Тема любви всегда вносит в произведение искусства лирическую интонацию грусти и печали, а порой и гражданской отверженности, когда среда, окружающая поэта, отнимает у него смысл жизни, оставляя лишь любовь, ей неподвластную. В романах Булгакова эта тема прошла свою эволюцию. Влюбленности героев «Белой гвардии» на трагическом фоне событий гражданской войны придают их судьбам впечатление зыбкости и быстрой преходящести человеческого счастья. Их любовь лишена будущего, ибо она только род духовного убежища. Максудов же совсем обделен любовным чувством, и это обстоятельство должно только подчеркивать его остро ощущаемое одиночество, в котором вынашиваются гордые планы сбережения чести художника. После того как высвечена вся история драматурга, композиция романа теряет энергию и роман обрывается на щемящей ноте, поскольку без любви — не жизнь, и никакой «роман с театром» не заменит теплоты человеческого чувства. Надо заметить, в любом шедевре мировой литературы почти обязательна любовная линия, которая придает осмысленность жизни героев и делает по-настоящему жизнеподобным само произведение. Построение любовного сюжета — это камень преткновения для романиста и вместе с тем свидетельство его профессиональной зрелости. Только в «Мастере и Маргарите» Булгакову удалось выразить «настоящую, верную, вечную любовь», которая естественным образом проясняет главную мысль романа. Любовь Маргариты и Мастера необычна, вызывающа, безрассудна, и этим как раз привлекательна, в нее верится сразу и навсегда.

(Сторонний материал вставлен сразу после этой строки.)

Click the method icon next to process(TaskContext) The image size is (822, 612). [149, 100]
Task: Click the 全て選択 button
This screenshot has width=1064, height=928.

В странах европейской культуры свободная любовь, особенно людей, связанных брачными узами, традиционно считается делом предосудительным. В ситуации любовного треугольника остаться с супругом — наиболее достойный выход, воспринимаемый как сохранение моральной традиции. Напротив, преступающие через такое смирение, особенно женщины, вызывают осуждение окружающих. Но еще с эпохи Возрождения началась другая традиция — свободы выбора, в том числе и в любви. Две эти традиции постоянно с тех пор сталкиваются, что находит яркое отражение в литературе. Характеры женщин внутренне свободных и потому «распущенных» (Кармен, Манон Леско) в новейшей литературе противопоставляются характерам с ограниченным волеизъявлением, с раздвоенным чувством долга (Эмма Бовари, Анна Каренина). Характер Маргариты, раскрывшийся на «балу у Сатаны», в этом плане представляется продолжением и развитием ренессансных традиций, когда в условиях крайне нормативного (тоталитарного) государства женщина,, преступающая семейный долг и ради любимого «отдающая душу дьяволу», бросает вызов этому государству — гонителю ее возлюбленного. Она в этом случае наносит моральный урон не столько законному мужу, сколько себе самой, и потому, на наш взгляд, заслуживает сочувствия. Тем более, что поступок ее продиктован солидарностью и любовью к гонимому художнику. Опасен не конечный результат, но вызревание результата. Властей предержащих сама возможности чьей-то не подконтрольности уязвляет, поэтому Воланду ясно, что счастливыми свободные люди здесь быть не могут. Он умерщвляет и Маргариту и Мастера, предоставляя им «покой» и соединяя любовников навечно в иной жизни. Обоим тем самым сохраняется высшая свобода — общество к ней явно не готово.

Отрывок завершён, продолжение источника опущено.